## Target pointing data
====
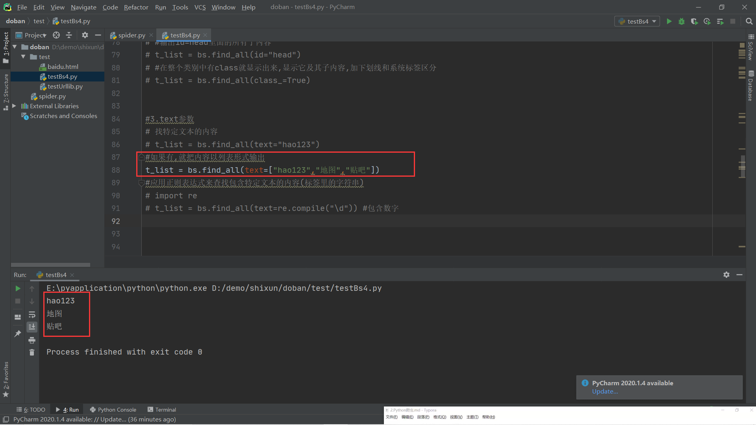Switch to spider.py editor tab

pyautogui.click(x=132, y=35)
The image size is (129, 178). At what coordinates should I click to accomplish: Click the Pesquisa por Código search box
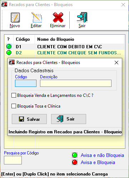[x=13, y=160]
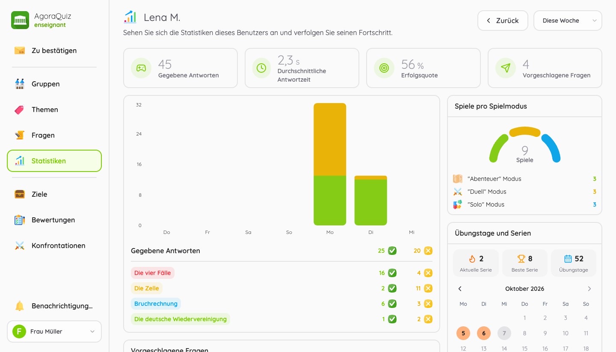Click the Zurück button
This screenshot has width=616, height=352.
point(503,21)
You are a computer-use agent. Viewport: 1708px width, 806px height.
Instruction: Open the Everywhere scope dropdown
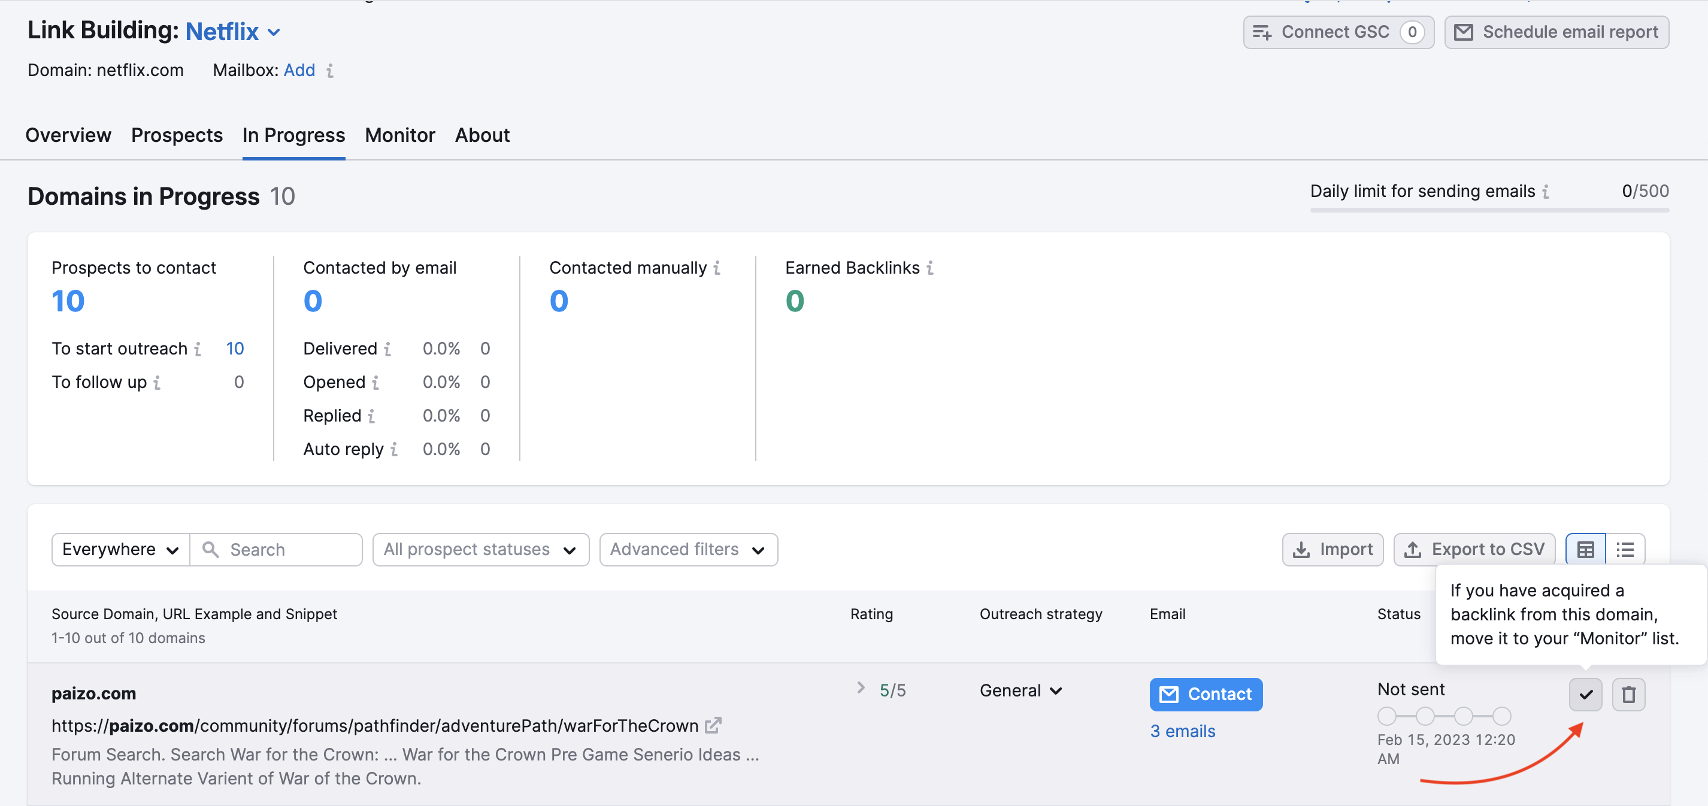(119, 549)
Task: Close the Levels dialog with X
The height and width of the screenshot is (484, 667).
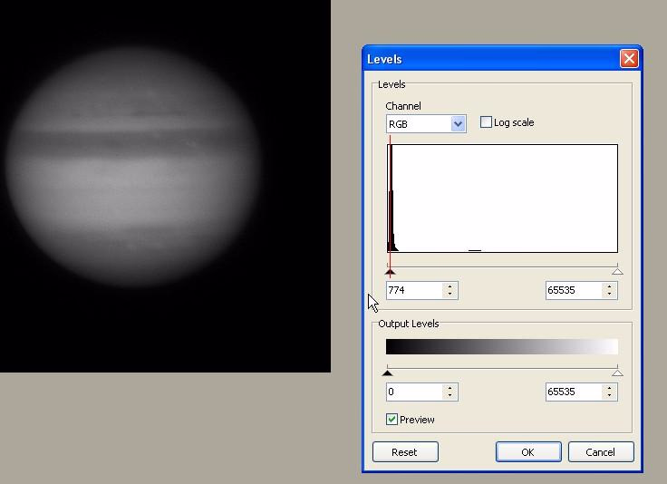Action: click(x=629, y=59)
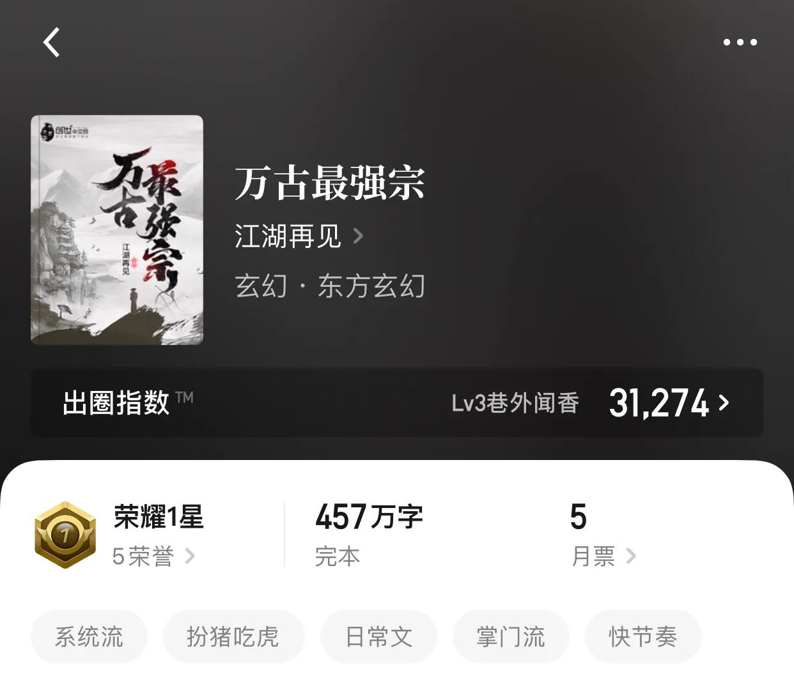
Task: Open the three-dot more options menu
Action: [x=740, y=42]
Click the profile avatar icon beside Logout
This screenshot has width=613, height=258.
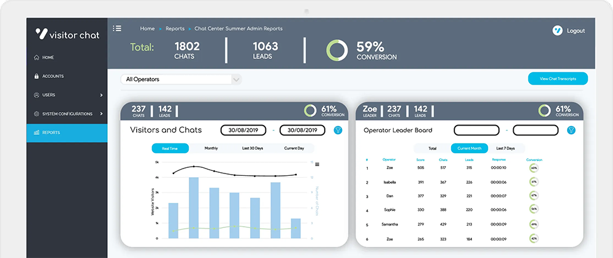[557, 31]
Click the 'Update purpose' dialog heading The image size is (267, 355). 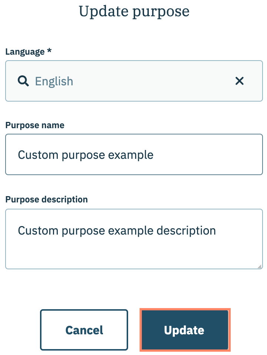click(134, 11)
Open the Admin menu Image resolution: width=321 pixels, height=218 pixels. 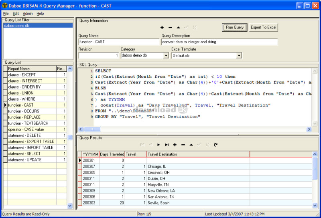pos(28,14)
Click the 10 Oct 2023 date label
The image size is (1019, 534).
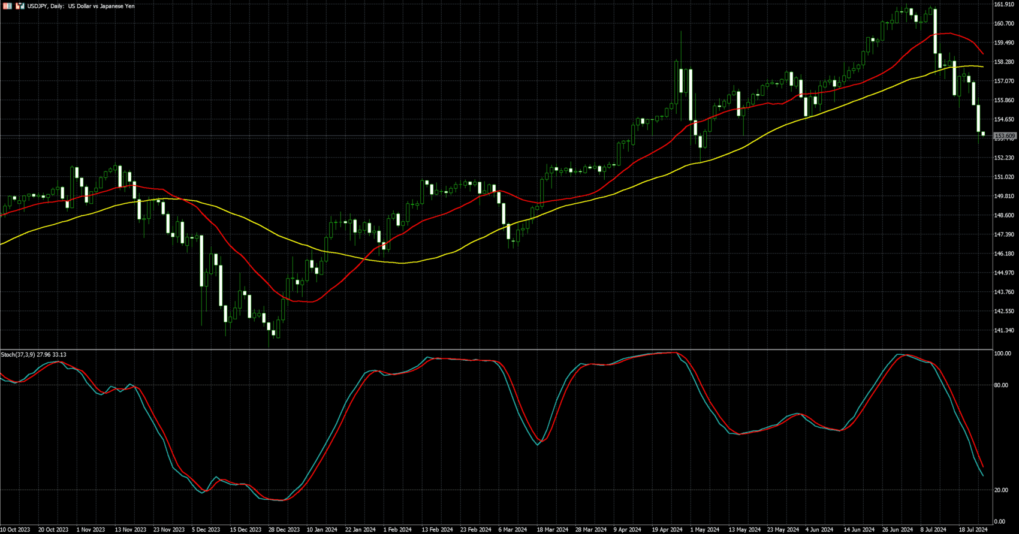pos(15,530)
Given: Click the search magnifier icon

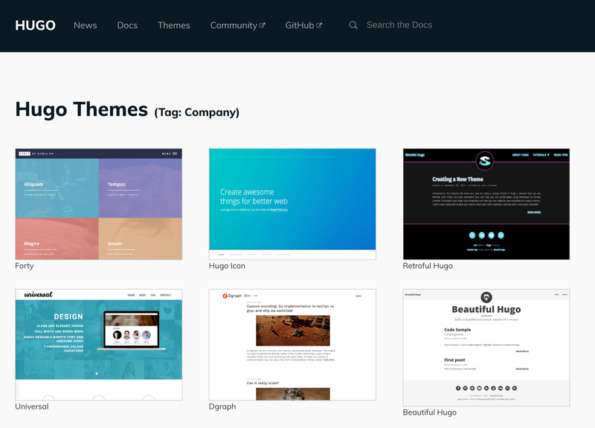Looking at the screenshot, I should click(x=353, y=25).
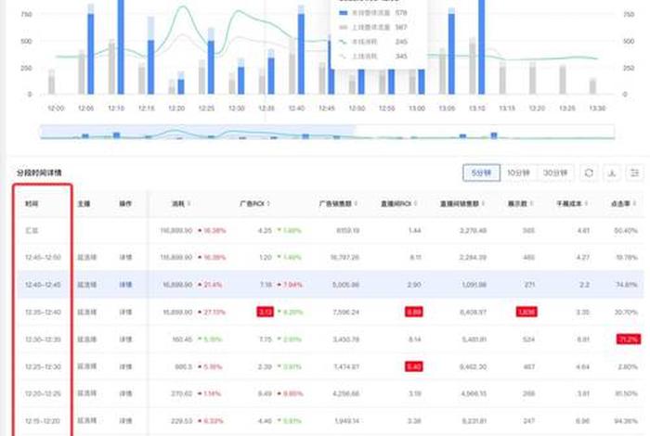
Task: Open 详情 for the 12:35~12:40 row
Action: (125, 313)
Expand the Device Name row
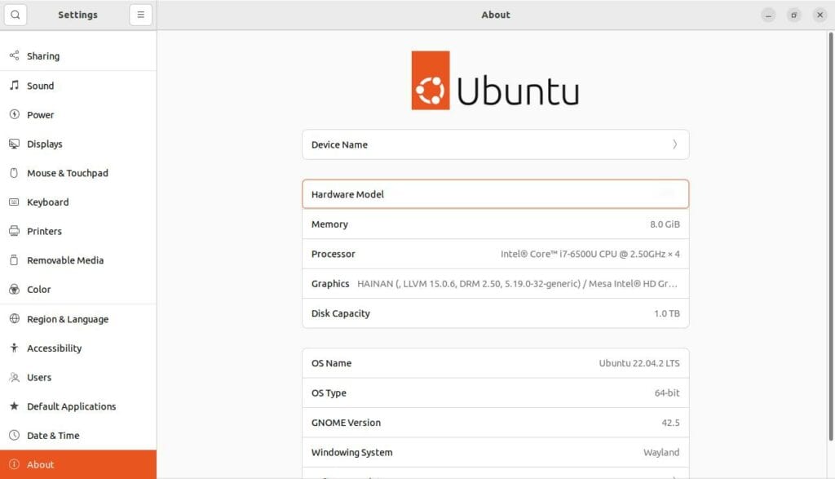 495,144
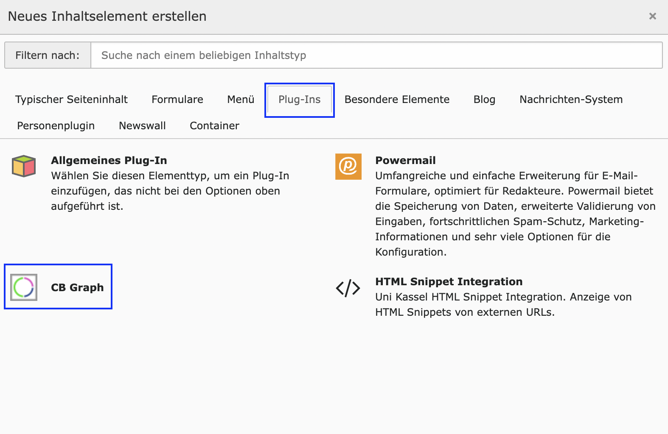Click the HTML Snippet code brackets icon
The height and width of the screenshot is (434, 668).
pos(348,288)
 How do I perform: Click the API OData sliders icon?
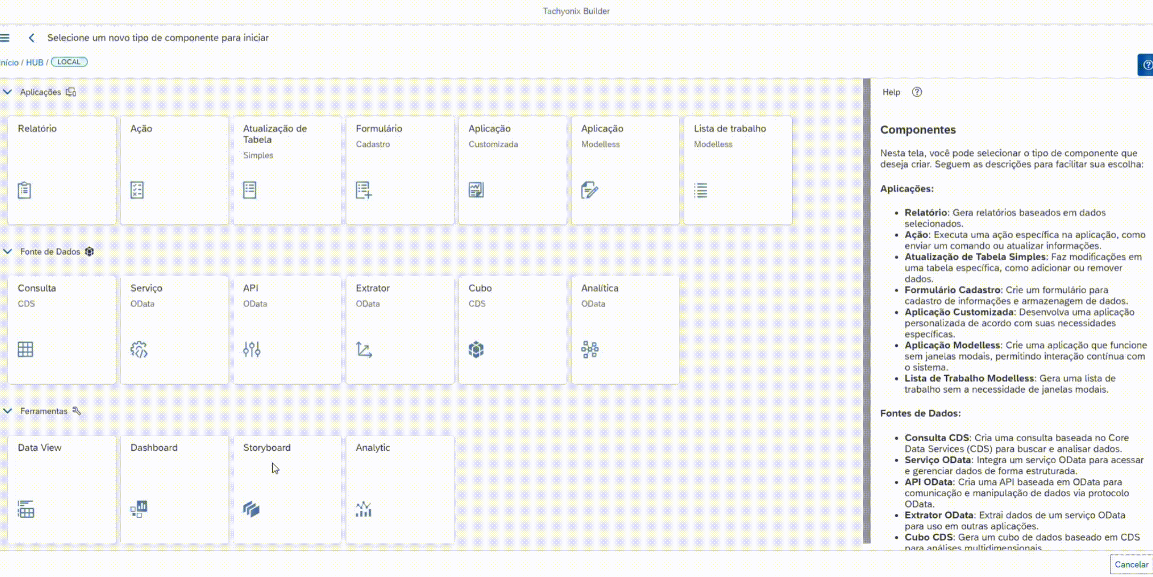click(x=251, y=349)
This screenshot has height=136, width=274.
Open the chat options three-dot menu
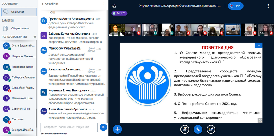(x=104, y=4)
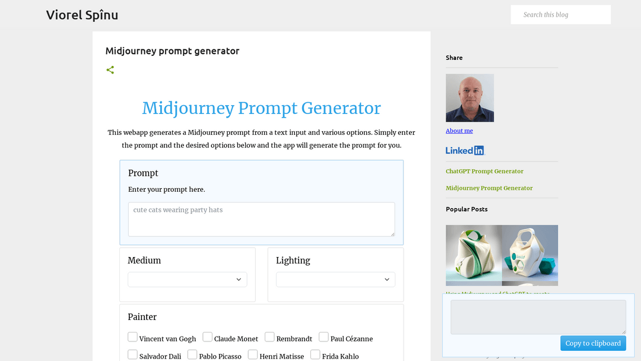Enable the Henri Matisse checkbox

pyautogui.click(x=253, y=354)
====
## Problem description
State how many of the lines above contain the string "three". Case counts, and the reply should be the number alone.

## Exercise solution
2